*** Opening Supplied information ***

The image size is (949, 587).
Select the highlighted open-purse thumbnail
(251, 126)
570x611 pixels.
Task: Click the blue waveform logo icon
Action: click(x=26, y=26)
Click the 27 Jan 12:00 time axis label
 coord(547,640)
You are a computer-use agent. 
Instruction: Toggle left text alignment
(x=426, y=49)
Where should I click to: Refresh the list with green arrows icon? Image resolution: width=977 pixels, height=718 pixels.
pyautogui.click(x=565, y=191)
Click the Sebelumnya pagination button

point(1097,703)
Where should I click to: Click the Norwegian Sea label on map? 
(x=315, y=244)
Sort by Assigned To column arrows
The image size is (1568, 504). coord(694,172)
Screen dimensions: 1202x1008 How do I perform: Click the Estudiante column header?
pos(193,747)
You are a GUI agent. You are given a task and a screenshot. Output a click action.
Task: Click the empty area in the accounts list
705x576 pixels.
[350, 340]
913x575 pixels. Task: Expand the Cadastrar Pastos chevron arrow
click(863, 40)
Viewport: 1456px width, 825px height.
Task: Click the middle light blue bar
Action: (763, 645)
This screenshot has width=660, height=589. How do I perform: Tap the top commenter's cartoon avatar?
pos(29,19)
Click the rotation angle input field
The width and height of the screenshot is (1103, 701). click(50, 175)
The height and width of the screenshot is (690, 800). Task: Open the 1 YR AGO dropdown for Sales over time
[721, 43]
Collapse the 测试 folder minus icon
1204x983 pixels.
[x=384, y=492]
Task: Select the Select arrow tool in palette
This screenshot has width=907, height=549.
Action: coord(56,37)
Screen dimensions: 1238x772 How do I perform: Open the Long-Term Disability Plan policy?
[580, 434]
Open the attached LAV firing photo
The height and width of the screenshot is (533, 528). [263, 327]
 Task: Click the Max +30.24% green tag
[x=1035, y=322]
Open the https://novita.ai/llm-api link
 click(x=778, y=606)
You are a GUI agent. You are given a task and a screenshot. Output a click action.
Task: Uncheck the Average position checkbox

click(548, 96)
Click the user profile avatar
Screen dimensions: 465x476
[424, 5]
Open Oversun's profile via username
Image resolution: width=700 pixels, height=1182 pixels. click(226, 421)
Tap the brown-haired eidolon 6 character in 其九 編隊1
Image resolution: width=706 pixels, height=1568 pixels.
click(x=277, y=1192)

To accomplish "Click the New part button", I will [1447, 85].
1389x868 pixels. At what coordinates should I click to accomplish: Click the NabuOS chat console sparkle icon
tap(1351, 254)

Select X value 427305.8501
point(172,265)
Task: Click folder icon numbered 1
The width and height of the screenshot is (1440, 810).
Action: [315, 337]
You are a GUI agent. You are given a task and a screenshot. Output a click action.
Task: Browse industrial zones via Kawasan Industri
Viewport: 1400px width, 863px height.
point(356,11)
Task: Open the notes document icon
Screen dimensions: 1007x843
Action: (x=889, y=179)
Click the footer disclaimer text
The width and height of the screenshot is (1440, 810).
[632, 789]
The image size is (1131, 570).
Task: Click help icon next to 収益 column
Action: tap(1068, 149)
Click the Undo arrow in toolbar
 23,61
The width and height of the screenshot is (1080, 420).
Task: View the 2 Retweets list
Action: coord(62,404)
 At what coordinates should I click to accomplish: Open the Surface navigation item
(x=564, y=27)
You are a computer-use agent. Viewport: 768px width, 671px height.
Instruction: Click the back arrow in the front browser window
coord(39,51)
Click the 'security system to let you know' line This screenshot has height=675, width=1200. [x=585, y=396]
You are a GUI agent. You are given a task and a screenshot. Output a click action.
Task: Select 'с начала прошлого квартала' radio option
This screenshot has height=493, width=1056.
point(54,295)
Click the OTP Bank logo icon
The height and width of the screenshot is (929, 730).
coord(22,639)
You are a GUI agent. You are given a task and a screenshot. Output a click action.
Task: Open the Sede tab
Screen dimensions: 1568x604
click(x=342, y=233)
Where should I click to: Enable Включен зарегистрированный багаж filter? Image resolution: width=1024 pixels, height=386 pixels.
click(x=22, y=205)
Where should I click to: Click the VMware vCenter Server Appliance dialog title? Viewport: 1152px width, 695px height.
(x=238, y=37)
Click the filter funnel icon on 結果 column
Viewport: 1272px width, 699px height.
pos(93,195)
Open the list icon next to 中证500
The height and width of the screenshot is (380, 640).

*** Closing Supplied information ***

§ **Work required**
Go through the material and copy out every line with "computer" in it.

§ **Task output**
You are a computer-use agent. 
You are a computer-use agent. Viewport: 768px width, 671px height.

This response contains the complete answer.